The reason my model loves Bowman is similar to why it likes Truex: he can do well in both packages. He won in Richmond (a high tire-wear race in the 750 package) and finished third in Atlanta (heavy tire wear with the 550 package). Bowman popping at tracks with heavy tire wear is nothing new, either. He won in Fontana last year and was runner-up in the first Darlington race. When things get slick, Bowman tends to ascend.
That runner-up isn't Bowman's lone plus run at Darlington, either. He had a top-eight average running position in all three races here last year. At this point, we should just start auto-betting Bowman at tracks with heavy tire wear. Darlington is the first place you think of there, making almost any market viable for him on Sunday.
Joey Logano to Win Group Two (+350)
This bet is a good way to hedge in case Darlington skews heavily toward the 750 tracks. Joey Logano has been tremendous there this year with a win in Bristol, podiums in Phoenix and Martinsville, and no finishes worse than sixth. He was also runner-up at the Daytona road course in this package, though that's more of a cherry on top that we're not going to count in his favor for this track, specifically.
Because of that, Logano ranks second in this group in my model's projected average running position.

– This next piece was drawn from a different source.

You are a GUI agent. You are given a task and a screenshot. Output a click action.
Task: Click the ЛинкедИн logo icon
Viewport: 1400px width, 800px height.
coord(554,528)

Here's each driver's standing there plus their odds to win the group.
|Group Two||Projected ARP||Odds|
Basically, things are even across the board with a slight lean toward Logano and Elliott. Even if we treated everyone as being on equal footing, Logano's odds to win would be +300. At minimum, we're getting that much of an edge here, and there's the potential for even more.
Darlington has never been Logano's best track, which is why I'm wary of betting him for an outright or podium. But he was runner-up (behind Brad Keselowski) here in 2018, the last time they ran a high-horsepower package at the track. If you want exposure to Logano via the 750-horsepower narrative, this seems to be the best route for doing so.
Christopher Bell Over Ryan Blaney (-102)
This one's more about fading Ryan Blaney than it is riding Christopher Bell. Whatever your logic, Bell grades out well here.
Blaney is typically a darling in this piece, but there are some tracks where he just doesn't have it. Darlington is one of them. He has never finished better than 13th here. Even last year -- when his form was solid -- his best finish in three races was 16th.
Bell was just middling at this track in the Xfinity Series, and he didn't blow anyone's doors off last year in the Cup Series. But he has been good in the 750 package this year with three top-10s, including a fourth at Richmond, and this team won with Erik Jones at Darlington in 2019. Bell would likely need something to go wrong to finish behind Blaney, allowing us to plug this one in at -102.